In the same way, numberless sentient beings are totally overwhelmed by karma and delusions and have the contaminated seed of disturbing thoughts in their mental continuum. This is why delusions arise and overwhelm them, so that they continuously create negative karma. What sentient beings want is happiness, but this is their nature. They are so pitiful. They themselves have no freedom at all. They are overwhelmed by karma and delusions. They have so many wrong views. They are totally hallucinated.
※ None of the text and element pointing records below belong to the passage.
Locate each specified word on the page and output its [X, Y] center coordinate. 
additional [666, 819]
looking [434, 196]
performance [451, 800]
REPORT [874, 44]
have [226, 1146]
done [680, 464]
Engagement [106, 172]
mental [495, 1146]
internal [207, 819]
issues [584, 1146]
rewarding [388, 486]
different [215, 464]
So, they have been suffering like this from life to life, during time without beginning. During beginningless rebirths they have been suffering this way and they are still continuously suffering. What they want is happiness but they’re ignorant of the cause of happiness. On top of that, they destroy the cause of happiness. Because of ignorance, instead of creating the cause of happiness, they destroy it. They run away from the cause of happiness and create the cause of suffering. They destroy the cause of happiness, merit, like an enemy, and no matter how much they don’t wish for suffering, they keep themselves busy continuously, day and night, creating the cause of suffering. So, that’s how they continuously experience suffering and are devoid of happiness. If they don’t lack temporary happiness, they lack the happiness of future lives; if they don’t lack that, they lack e ultimate happiness, liberation from samsara; and if they don’t lack that, they lack the peerless happiness of enlightenment.

Not knowing the cause of suffering, instead of abandoning it, they continuously run to create the cause of suffering. In this way, they continuously suffer. And sentient beings are the source of all my past, present, and future happiness, all my realizations, up to enlightenment. So, they are the most precious ones in my life. I must free them from all their suffering and its causes and bring them to enlightenment by myself alone. Therefore, I must achieve enlightenment as quickly as possible. Therefore, I’m going to do this nyung-nä retreat for the benefit of all my kind mother sentient beings.

Instantaneous generation

All the lineage lamas absorb into His Holiness the Dalai Lama, who then absorbs into you. You become one; your own mind becomes His Holiness’s holy mind.

It is very satisfying, blissful, in nature. See everything as empty. I, the meditator who is doing the nyung-nä, is empty.

Then instantaneously arise in the holy body of the Great Compassionate One, with one face and two arms.